From top left: walu walu at Uchi, cocktails at Anvil, chocolates from The Chocolate Bar and beers from The Hay Merchant
From top left: walu walu at Uchi, cocktails at Anvil, chocolates from The Chocolate Bar and beers from The Hay Merchant
Photos and collage by Lauren Saria

This time of year, conversations at Chow Bella staff meetings tend to turn to who's eaten what and where. With the summer travel season in full swing, we bring you Food Tours, our writers' suggestions of what to eat and drink out of town.

Though Houston is better known as a business center than a tourist destination, there's plenty to see, do, and eat here. As is the case with everything Texas-related, this place is large -- in both square miles and volume of worthwhile restaurants. What that means for most visitors is that you aren't going to get to taste it all.

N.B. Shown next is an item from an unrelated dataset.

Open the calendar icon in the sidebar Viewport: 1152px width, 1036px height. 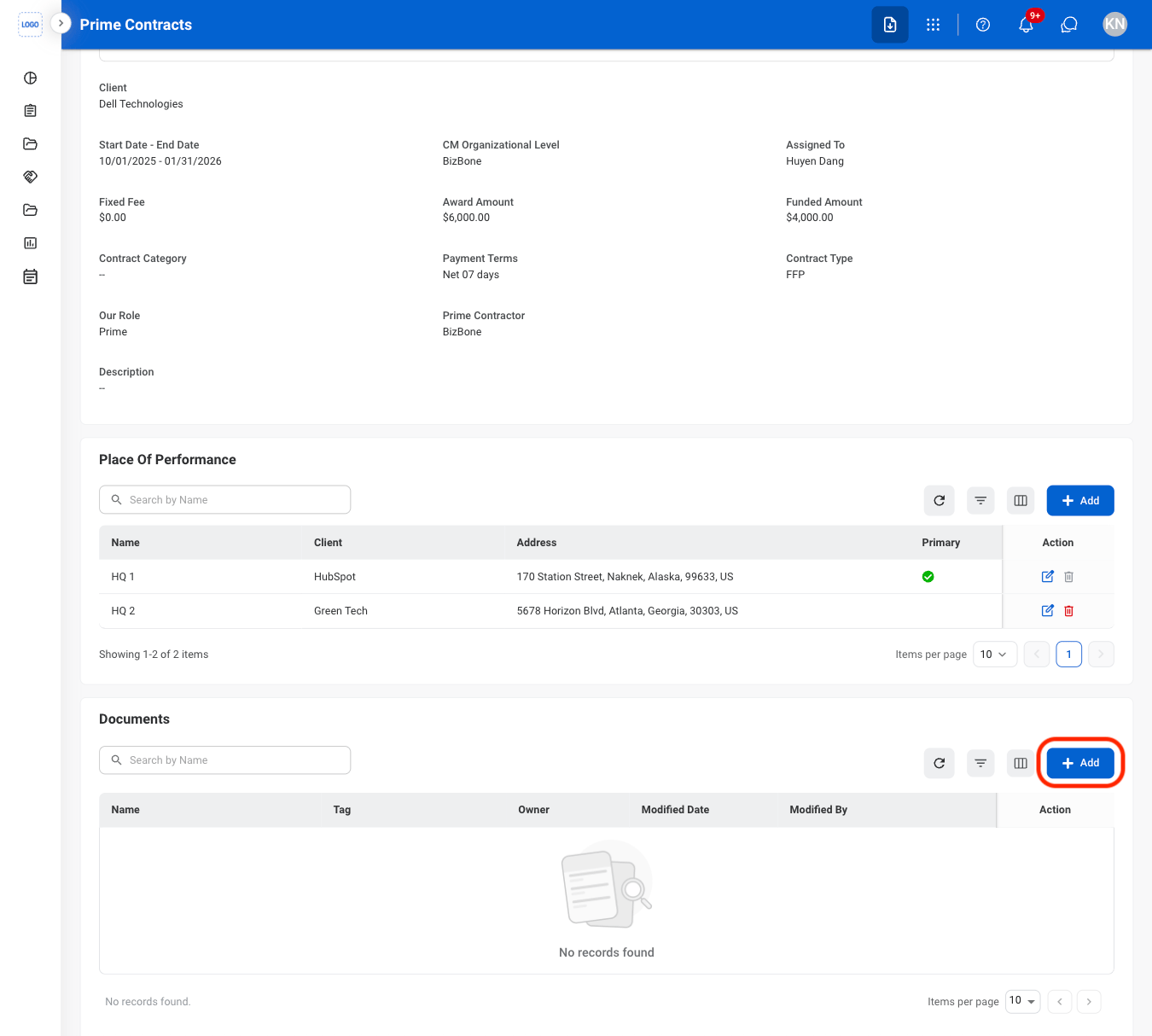click(x=31, y=276)
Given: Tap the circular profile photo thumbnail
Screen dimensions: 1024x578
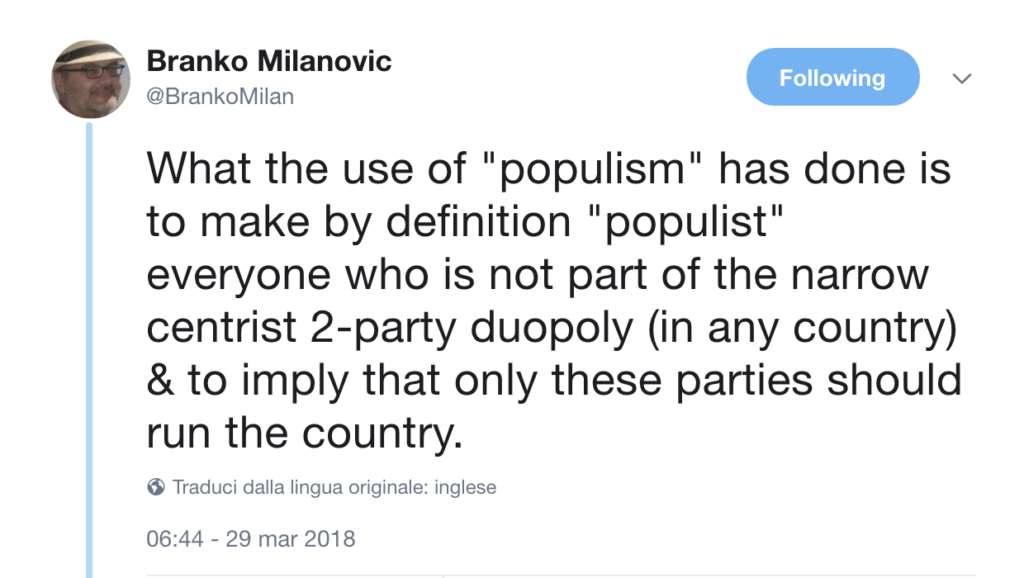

For a short visit with enthusiastic gastronomic aims, we'll recommend focusing your energy on the Montrose neighborhood, located in the heart of Houston. It's a food lover's paradise, where you can stand on the steps of one excellent eatery while staring at the windows of another. It's also where we did most of our dining on our recent summer getaway. (P.S.: The nightlife in this and the surrounding areas is a blast.)

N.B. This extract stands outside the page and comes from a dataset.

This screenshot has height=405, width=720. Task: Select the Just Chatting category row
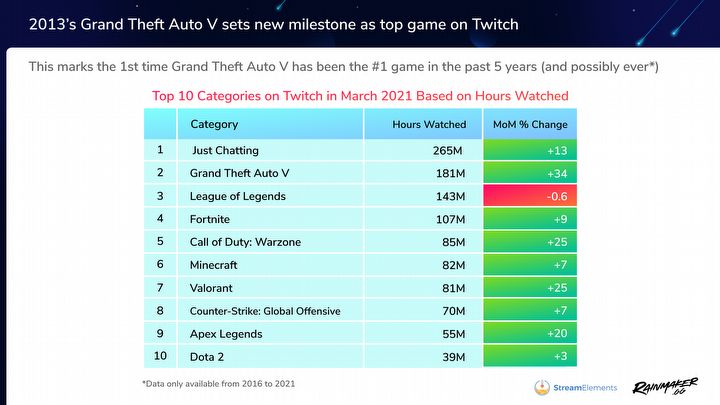[x=360, y=150]

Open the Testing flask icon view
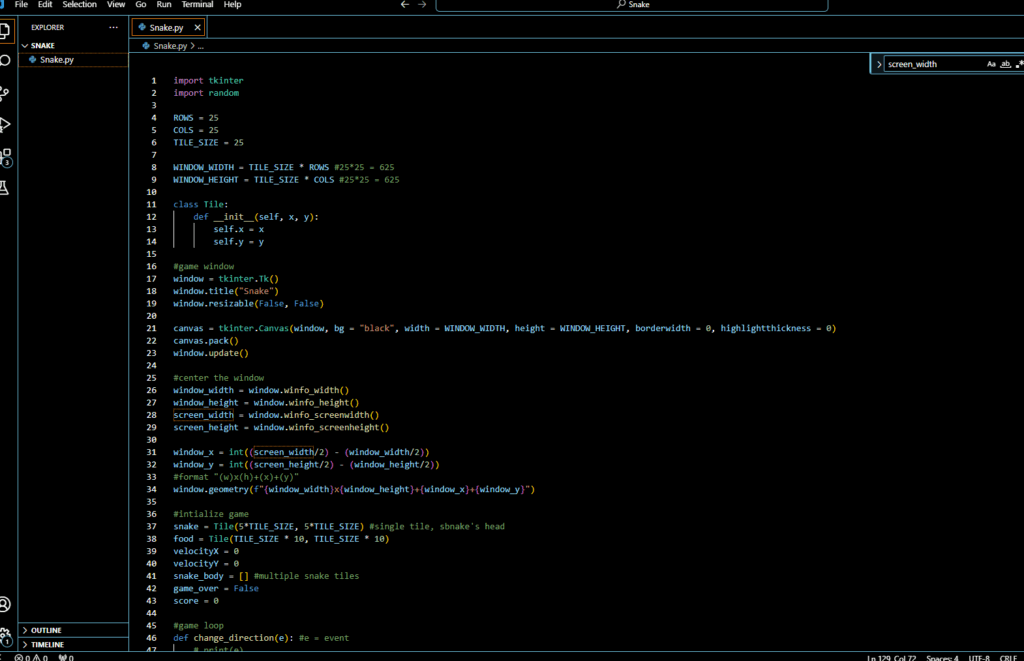pyautogui.click(x=5, y=187)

See also: 7 Things to Eat and Drink in Flagstaff

Machi cure from Uchi in Houston
Machi cure from Uchi in Houston
Lauren Saria

Machi cure Uchi 904 Westheimer 713-522-4808 www.uchirestaurants.com

If you've heard about Uchi and imagine it to be a high-end contemporary Japanese restaurant where reservations are a must, then you're right. But that doesn't tell the restaurant's whole story. Transplanted from Austin, courtesy of James Beard Award-winning chef Tyson Cole, this hip eatery has another side that's more approachable and much less expensive. To catch it, you'll have to show up early -- as in, before the restaurant opens at 5 p.m. At that time, even without a reservation, you can snag a seat at the sushi bar (and we do recommend the sushi bar, where you can chat it up with the friendly and knowledgeable staff) and partake in what they call "Social Hour." The special menu, which is available from 5 to 6:30 p.m., features some of the restaurant's most popular dishes at considerably reduced prices. You can order off the dinner menu, too, so you don't feel like you're missing out. The machi cure is a delightful dish featuring smoked yellowtail topped with Asian pear, almond, and garlic brittle that's enjoyed nacho-style on yucca chips. It's just $6 during Social Hour, normally $12. We also recommend the walu walu, oak-grilled escolar with candied citrus, yuzupon and myoga; the ham and eggs roll, katsu pork belly sushi with yolk custard and espelette; and (because why not), the foie nigiri, which is exactly what it sounds like -- and darn tasty.

A Pimm's Cup at Anvil
A Pimm's Cup at Anvil
Lauren Saria

Cocktail Anvil Bar and Refuge 1424 Westheimer Road, Suite B 713-523-1622 www.anvilhouston.com

We enjoyed a Pimm's Cup when we stopped in, but there's no way to go wrong when ordering at this bar. And calling it a bar doesn't feel totally right; it would feel more honest to call it a temple to all things cocktail. The menu offers dozens and dozens of drink options, each meticulously made to the highest standard. The bartenders at Anvil are obsessed with details like the type of ice (crushed or cubed, according to the drink), style of glass, and precise measurements. They have an arsenal of housemade beverage accouterments and liqueurs, and they change their menu seasonally. It's impressive, regardless of whether you know anything at all about how to make a drink. Pro tips: Parking is a pain, so expect to valet; it will be crowded so don't count of having a seat; and be prepared to wait, because these bartenders aren't going to rush their process for anything.

 

A kolache from the Kolache Factory, Montrose location
A kolache from the Kolache Factory, Montrose location
Lauren Saria

Sausage and cheese kolache The Kolache Factory Multiple locations www.kolachefactory.com

A friend from Houston (who was living in Phoenix at the time) casually suggested one morning that we pick up kolaches for breakfast, at which time we learned that though the Eastern European pastries are super-popular and widely available in Texas, they are mostly unheard of in Arizona. Said Houston native went on to describe them as "bread filled with meat and cheese." Though accurate, that description doesn't capture the slightly sweet character of the pastry that makes it such a delicious treat. When you're in Houston, you can find them at nearly every doughnut shop, and there's plenty of debate about where to find the best ones. But for an easy, inexpensive drive-thru breakfast, the Kolache Factory, founded in Houston, will do just fine. Kolaches, about the size of a hockey puck and best-enjoyed warm, come in a variety of flavors such as sausage, ham, bacon, and chorizo. And if you are already familiar with kolaches be warned that these are not the same as the tradional Czech pastry. They're an almost exclusively Houston invention and quite good.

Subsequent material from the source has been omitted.